Najpierw przez prawie godzinę stał wśród ludzi modlących się w historycznym kościele w Charleston. Nagle, niewinnie wyglądający młody chłopak sięgnął po pistolet i zaczął strzelać do ludzi. Zabijał swe ofiary metodycznie – zabił sześć kobiet i trzech mężczyzn, w tym szanowanego pastora i senatora stanowego Południowej Karoliny Clementę Pickneya (†41 l.).

Emanuel African Methodist Episcopal Church w Charleston w Karolinie Południowej to nie jest zwykła świątynia, a miejsce historyczne i bardzo symboliczne dla całych Stanów Zjednoczonych. Świadectwo walki Afroamerykanów o własne prawa.

21-letni Dylann Roof nie wybrał go więc najprawdopodobniej przypadkowo. Nie przypadkowo też, udając się do świątyni, zabrał prezent, jaki dostał od ojca na 21. urodziny – pistolet kalibru .45. To nim urządził prawdziwą jatkę wśród uczestników spotkania modlitewnego.

Osiem ofiar zginęło na miejscu. Jedna w stanie krytycznym została przewieziona do pobliskiego szpitala, gdzie zmarła. Cudem z życiem uszedł pięcioletni chłopczyk, który - żeby nie paść ofiarą szaleńca - położył się na podłodze świątyni i udawał martwego. Tylko dzięki temu dziecko żyje.

Jak informuje Fox News, wśród ofiar jest Clement C. Pinckney - pastor kościoła, który pełnił jednocześnie funkcję senatora stanowego. Gdy dwa miesiące temu policja zastrzeliła w okolicy czarnoskórego Waltera Scotta, to wielebny doprowadził do zmiany w przepisach, po której wszyscy policjanci w stanie zostali wyposażeni w kamery rejestrujące to, co robią.

Czy ma to związek z rzezią w kościele? Detektywi pracujący nad sprawą już mówią o „hate crime”, czyli zbrodni z nienawiści. Na szczęście, po kilkunastu godzinach od strzelaniny, podejrzany o jej spowodowanie Dylann Roof został zatrzymany. Jak donosi Fox News, dopadli go w Shelby w Północnej Karolinie.

Na policyjnej zaporze rozstawionej w odległości przecznicy od kościoła, miejscowi wieszają kwiaty. Stoją obejmując się, niektórzy płaczą.
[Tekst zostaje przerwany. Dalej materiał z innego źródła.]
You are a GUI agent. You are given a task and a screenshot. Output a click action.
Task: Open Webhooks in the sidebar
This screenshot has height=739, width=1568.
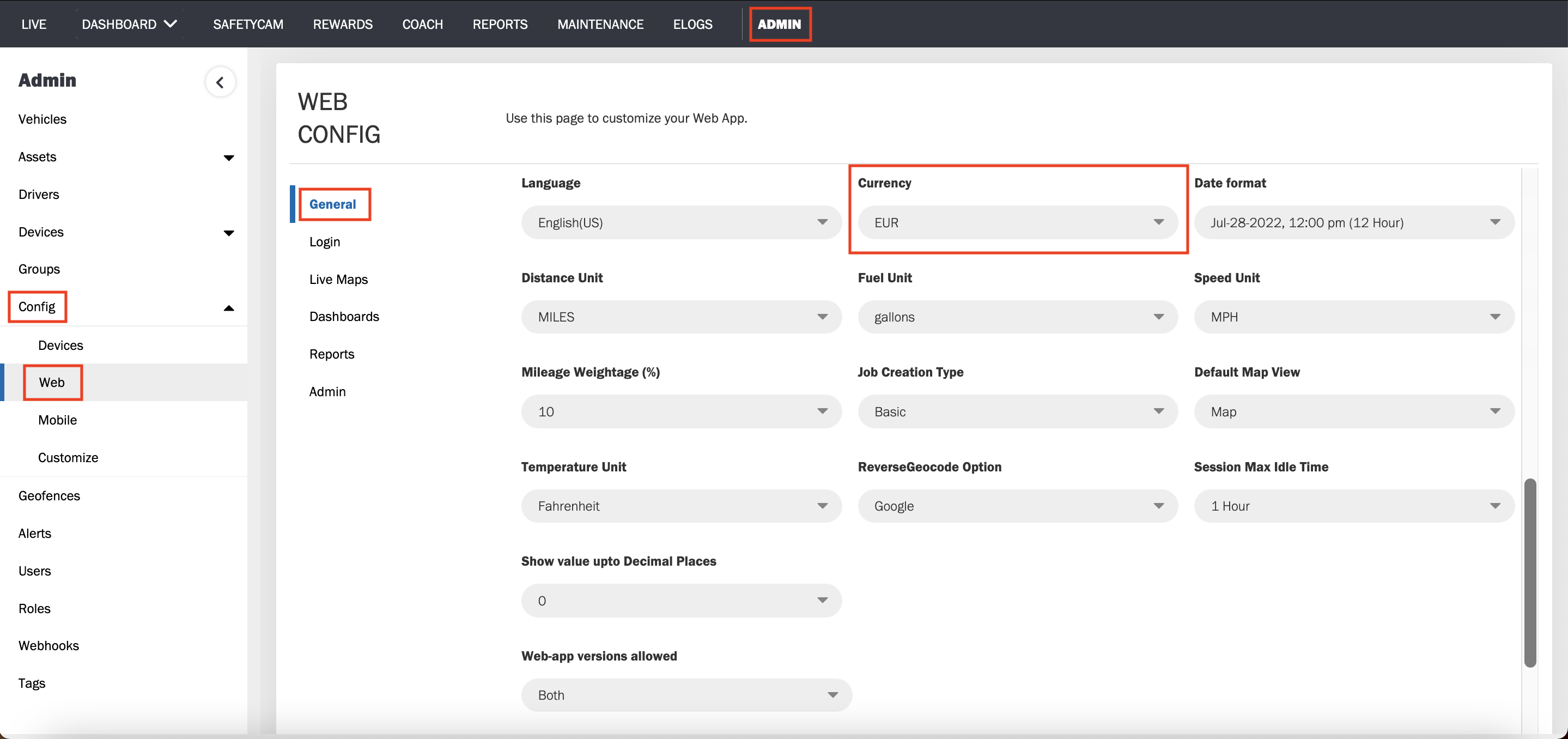click(x=48, y=645)
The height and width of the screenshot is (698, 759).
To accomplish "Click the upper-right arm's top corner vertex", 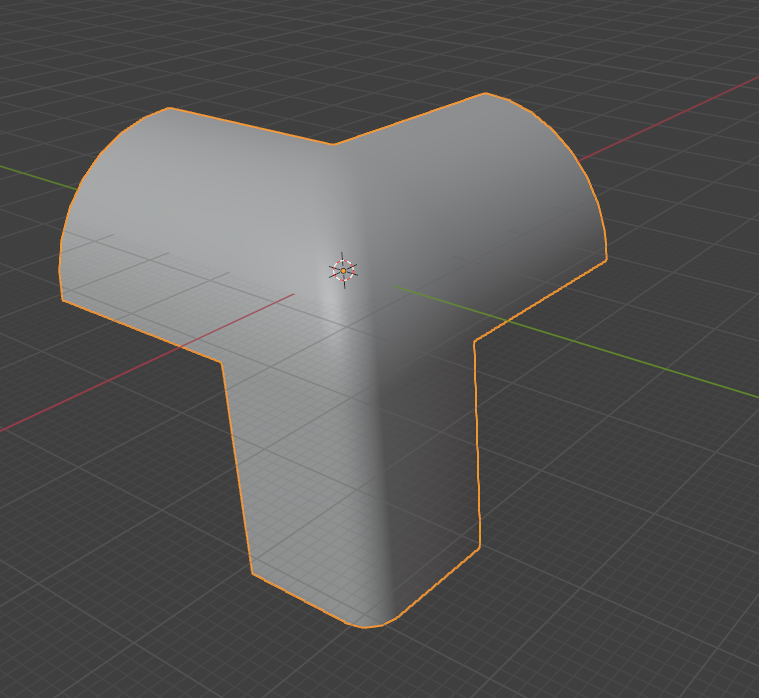I will pyautogui.click(x=486, y=93).
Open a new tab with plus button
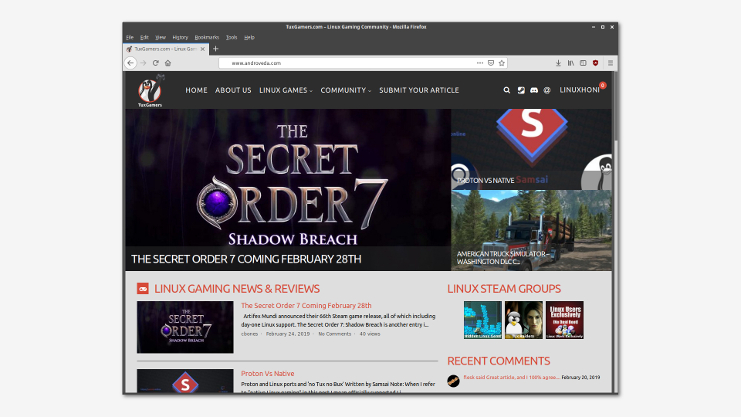741x417 pixels. click(215, 49)
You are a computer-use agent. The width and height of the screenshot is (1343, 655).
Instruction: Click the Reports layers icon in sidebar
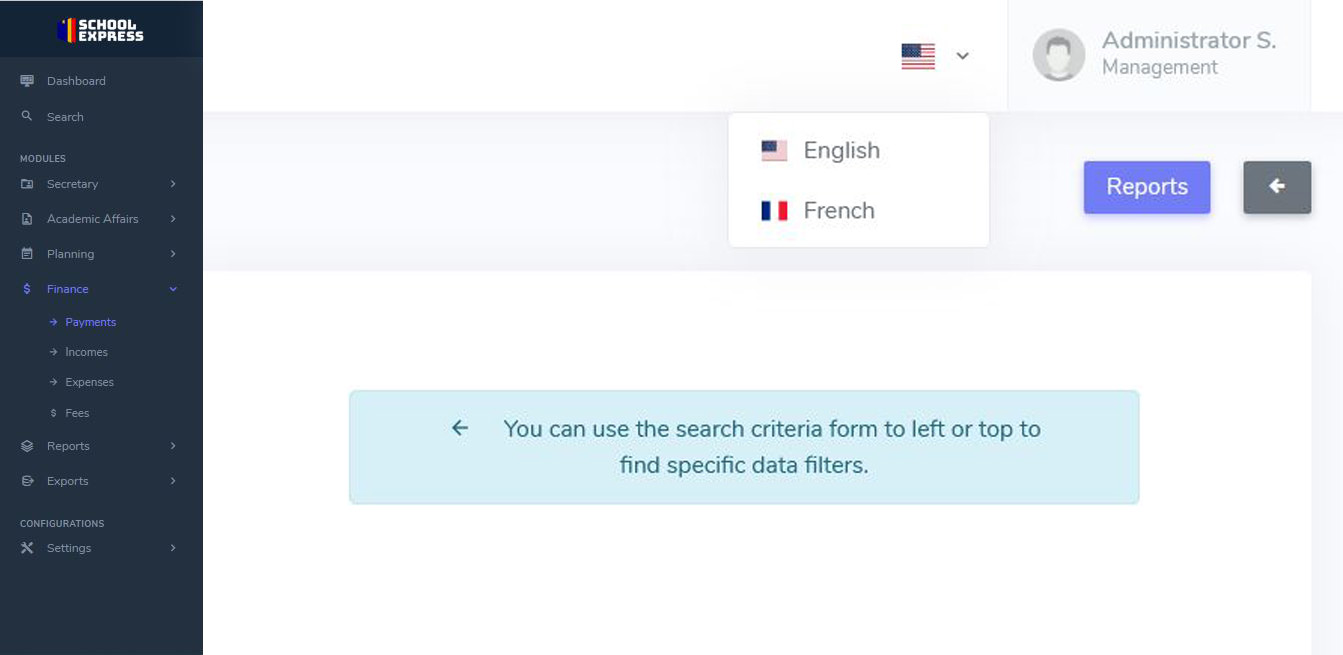pos(27,446)
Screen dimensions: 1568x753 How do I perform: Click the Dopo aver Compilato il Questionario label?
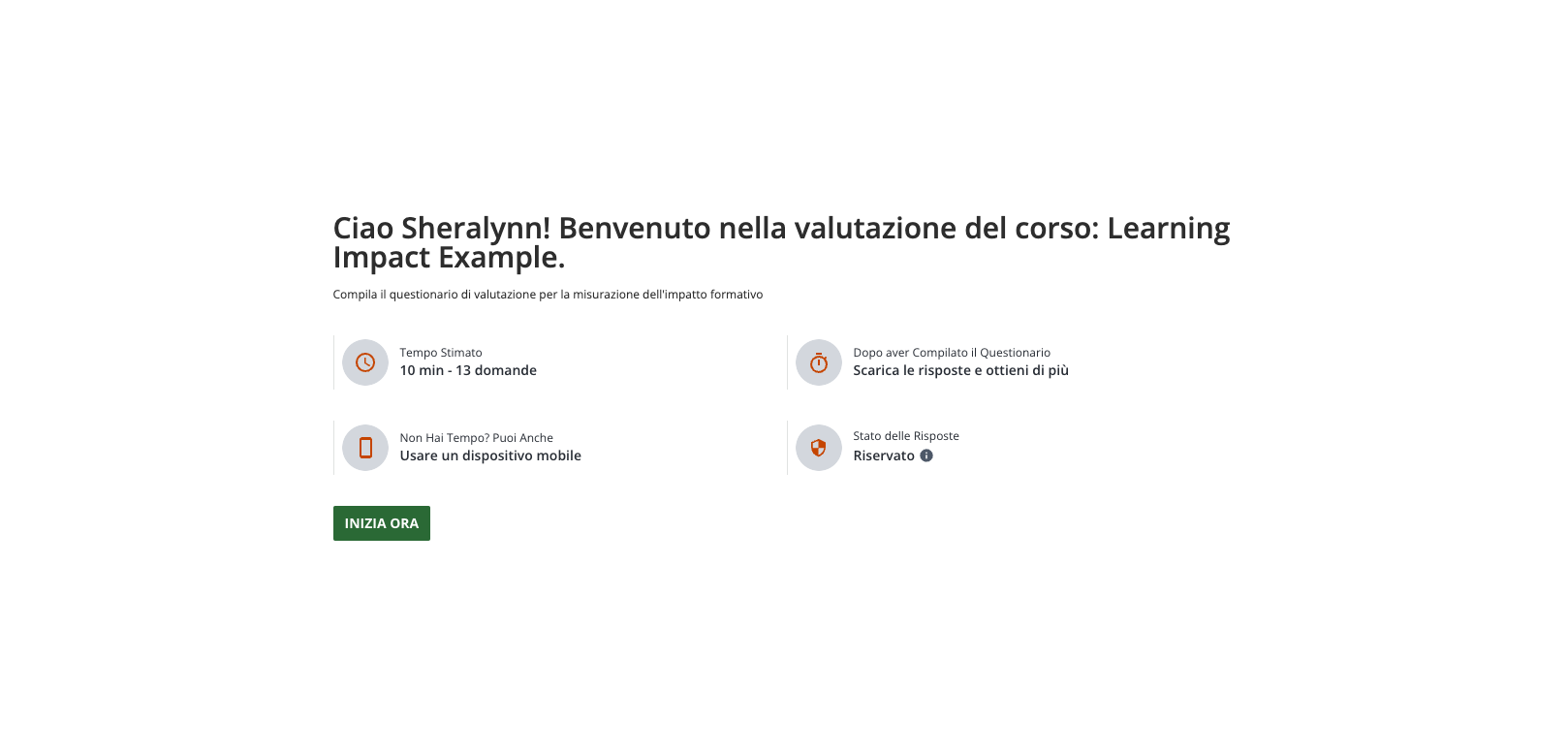coord(952,353)
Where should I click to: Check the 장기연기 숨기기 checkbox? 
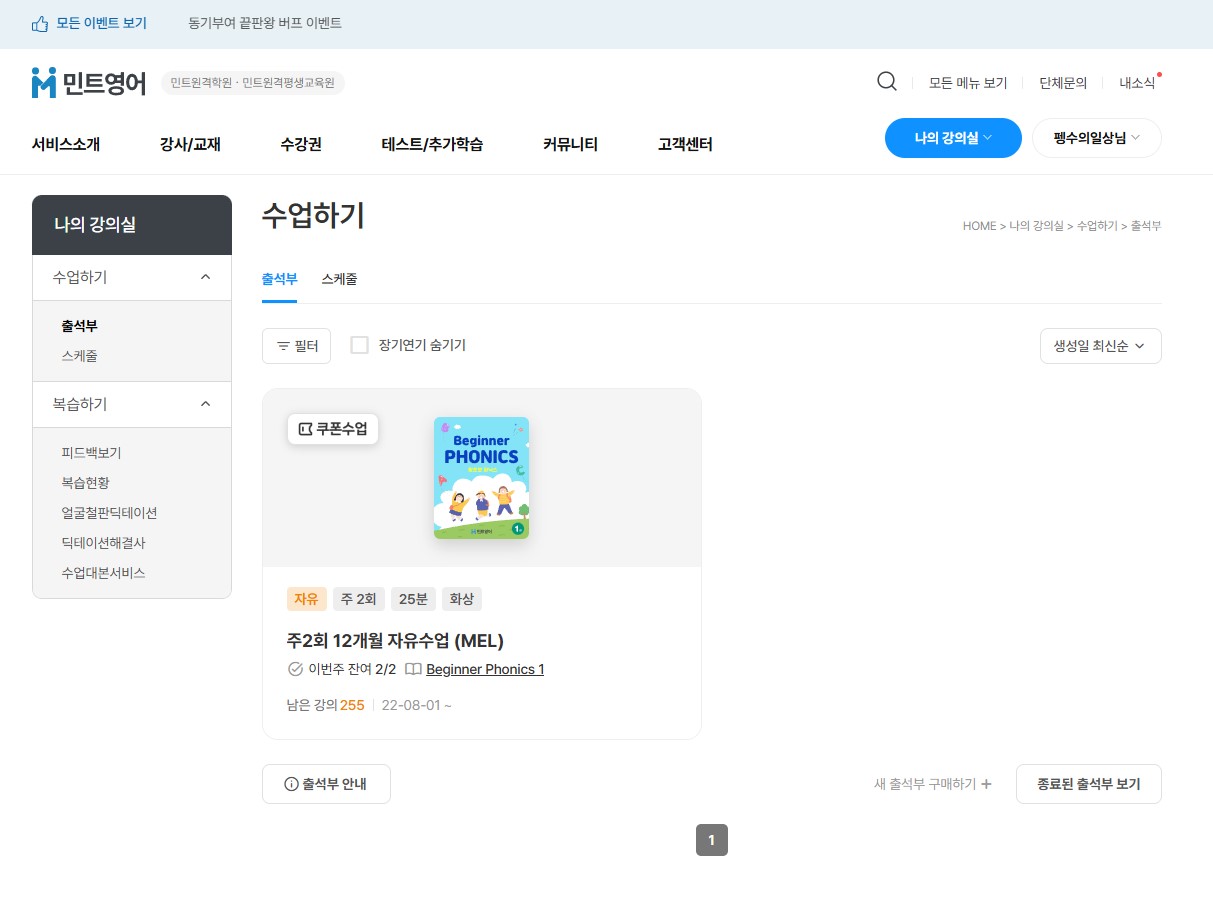[360, 346]
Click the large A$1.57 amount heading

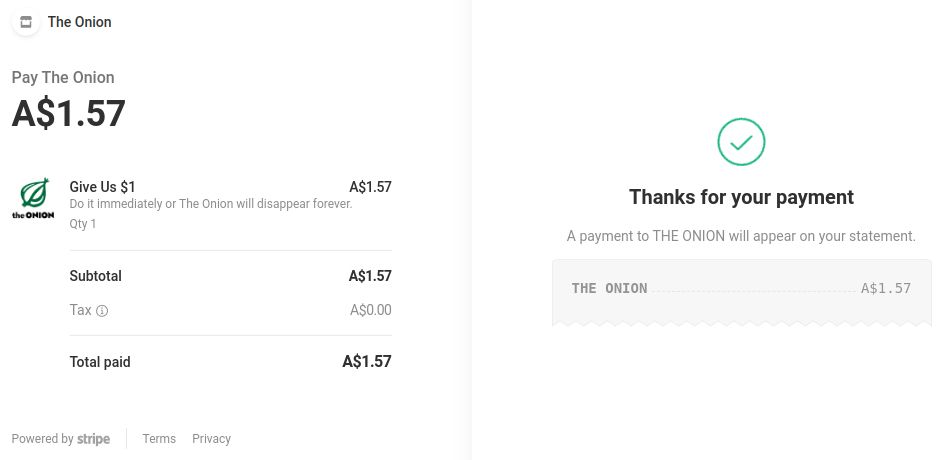(69, 113)
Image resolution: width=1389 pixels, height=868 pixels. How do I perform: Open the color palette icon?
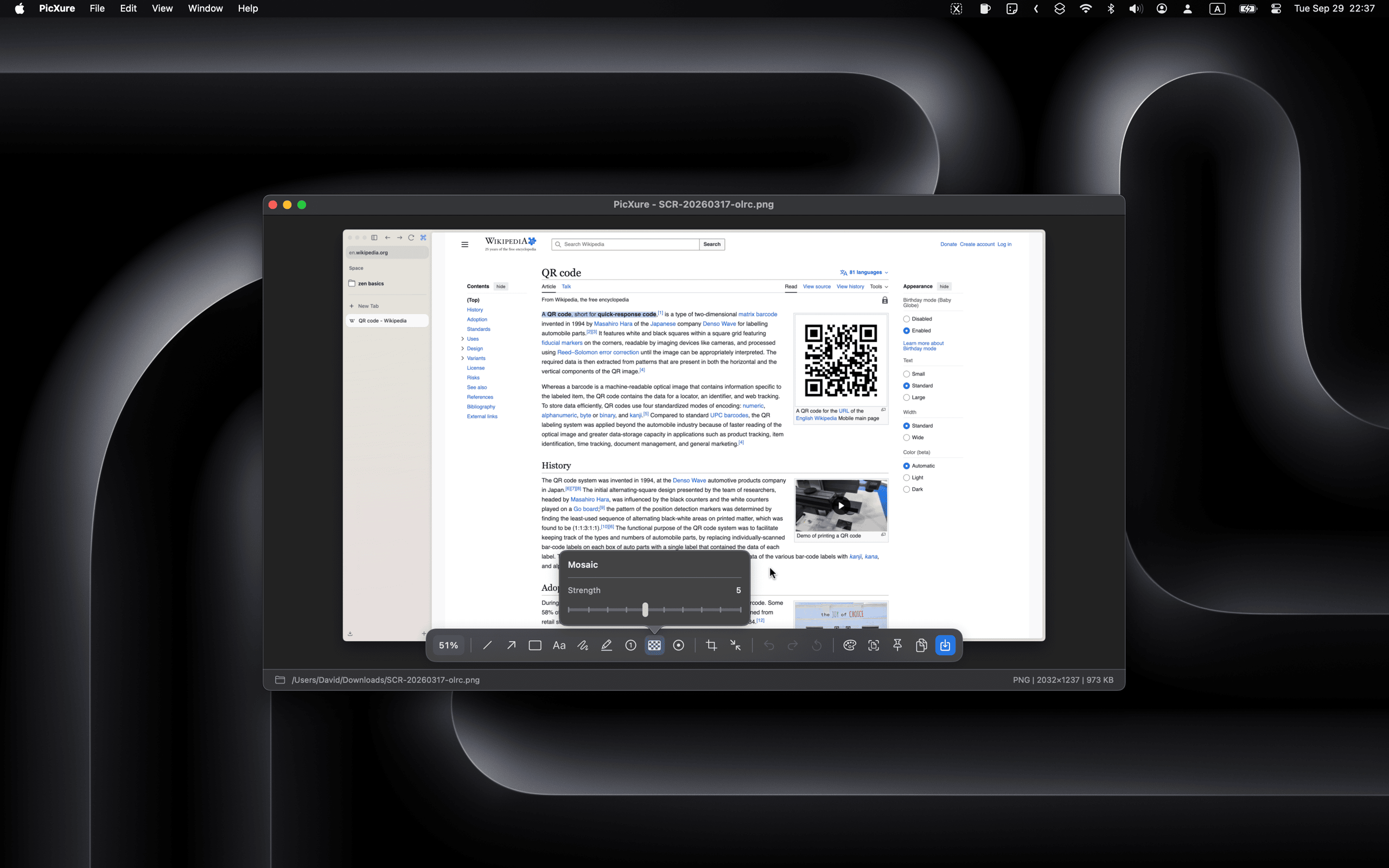point(850,645)
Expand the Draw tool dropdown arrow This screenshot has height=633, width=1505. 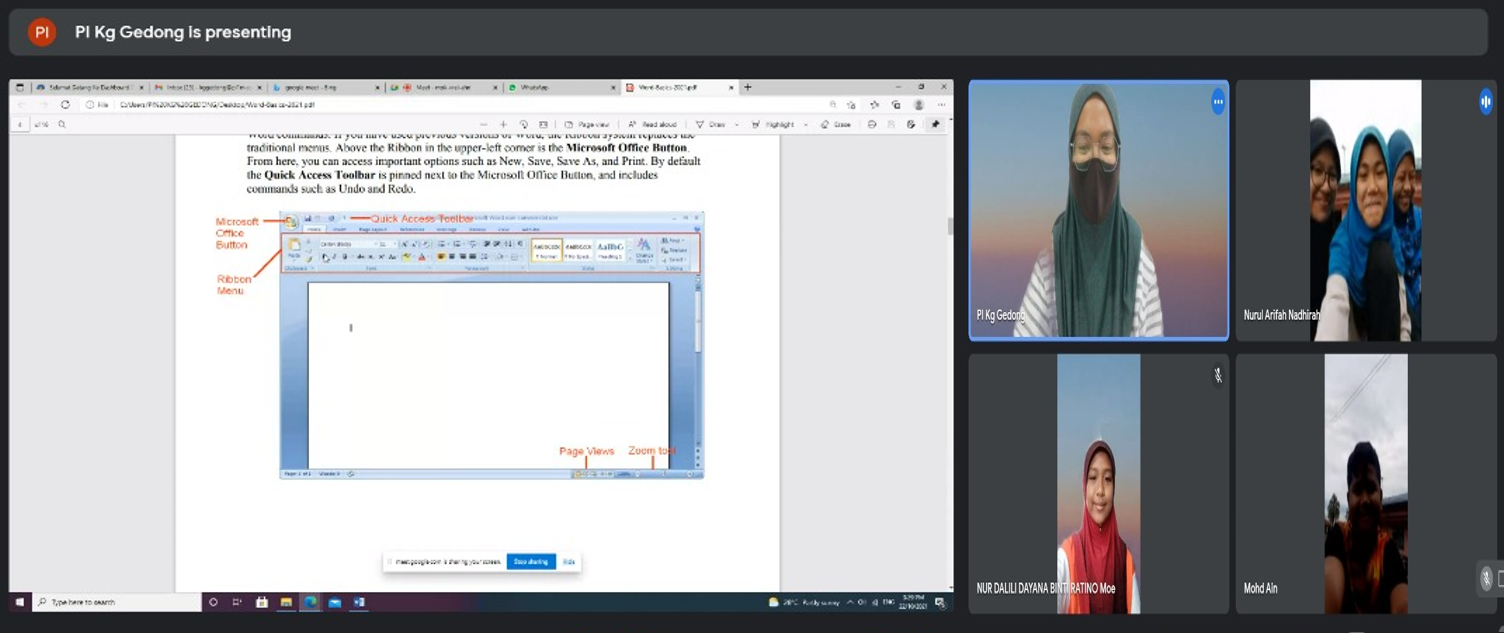coord(737,125)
- Znów się czuję jak 11 września – mówi dla Fox pracujący w tej okolicy Bob Dyer.

- Nie ma większego tchórza od kryminalisty, który wchodzi do Domu Bożego i morduje niewinnych ludzi rozważających Słowo Boże – komentuje Cornell William Brooks, prawnik i aktywista od lat walczący o prawa Afroamerykanów.